This machine smacks of "geek-with-a-good idea." Built mainly by engineers rather than designers, the plug is even a standard computer power-source cable. |
The Instruction Manual |
So what to do first?
Well, getting this book was a great start.
But still, what was the perfect thing to wake up to on New Year's Day?
How to do this? Hunt and Gather through the internet and get THIS recipe
"Sous Vide Dulce de Lèche" from SVKitchen.
The basics - Sweetened condensed milk, 180˚F, 13-15 hours. I threw in reusable jars while I was at it.
Pro-Tip: Start the caramel at 7pm.
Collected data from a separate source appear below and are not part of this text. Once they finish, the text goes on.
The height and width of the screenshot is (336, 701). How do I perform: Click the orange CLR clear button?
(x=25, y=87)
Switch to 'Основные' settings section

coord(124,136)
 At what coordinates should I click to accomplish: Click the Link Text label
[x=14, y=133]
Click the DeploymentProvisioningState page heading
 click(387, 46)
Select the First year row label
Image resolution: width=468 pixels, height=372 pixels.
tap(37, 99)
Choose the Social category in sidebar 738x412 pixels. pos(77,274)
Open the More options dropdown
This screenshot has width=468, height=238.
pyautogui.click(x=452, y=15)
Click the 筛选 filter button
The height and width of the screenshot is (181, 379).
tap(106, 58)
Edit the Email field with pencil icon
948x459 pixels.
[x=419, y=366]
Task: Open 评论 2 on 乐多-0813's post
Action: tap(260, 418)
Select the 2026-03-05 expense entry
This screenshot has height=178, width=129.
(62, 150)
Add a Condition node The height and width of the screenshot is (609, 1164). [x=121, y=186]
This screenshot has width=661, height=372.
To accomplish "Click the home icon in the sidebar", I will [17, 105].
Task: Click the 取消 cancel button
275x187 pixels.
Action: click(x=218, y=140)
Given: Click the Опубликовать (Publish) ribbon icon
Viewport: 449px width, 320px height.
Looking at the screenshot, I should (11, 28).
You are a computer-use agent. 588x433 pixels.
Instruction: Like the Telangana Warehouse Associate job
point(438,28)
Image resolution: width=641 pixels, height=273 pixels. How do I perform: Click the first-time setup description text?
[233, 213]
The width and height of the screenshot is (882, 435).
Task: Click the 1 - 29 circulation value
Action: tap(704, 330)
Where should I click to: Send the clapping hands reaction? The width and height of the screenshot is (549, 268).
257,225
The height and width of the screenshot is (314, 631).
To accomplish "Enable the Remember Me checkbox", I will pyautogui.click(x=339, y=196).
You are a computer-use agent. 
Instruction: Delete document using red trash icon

Then you don't need to wake up at 2am and 4am to check on the progress and remove the jars from the water bath. |
I'm going to make you go look at the recipe they worked out. They spend their research time in a whole different world of food than I do. And have been doing so for years - LOTS of good ideas, and well thought out and written.
Everything you could want in a caramel, plus some other things you didn't know were available - like warm-butter like spreadability, a "not-to-sweet" flavor that is like no other caramel you've ever tasted, and by getting up at 4am to take it out and let everything cool, it is ready for buttermilk pancakes!!!!
Yes, I still get name pancakes.... |
We had Apple Cider Vinegar Syrup as well, so Caramel & Apples with a tang... Well, I'm ready for anything now!
Maybe even some sous vide steak, and later a crack at sous vide Crème Fraîche.
1 comment:
Welcome to the crazy world of sous vide cooking, Greta, and thanks for the kind words on SVKitchen. We are having a blast, and hope it shows. Keep us posted on your own successes with the SousVide Supreme.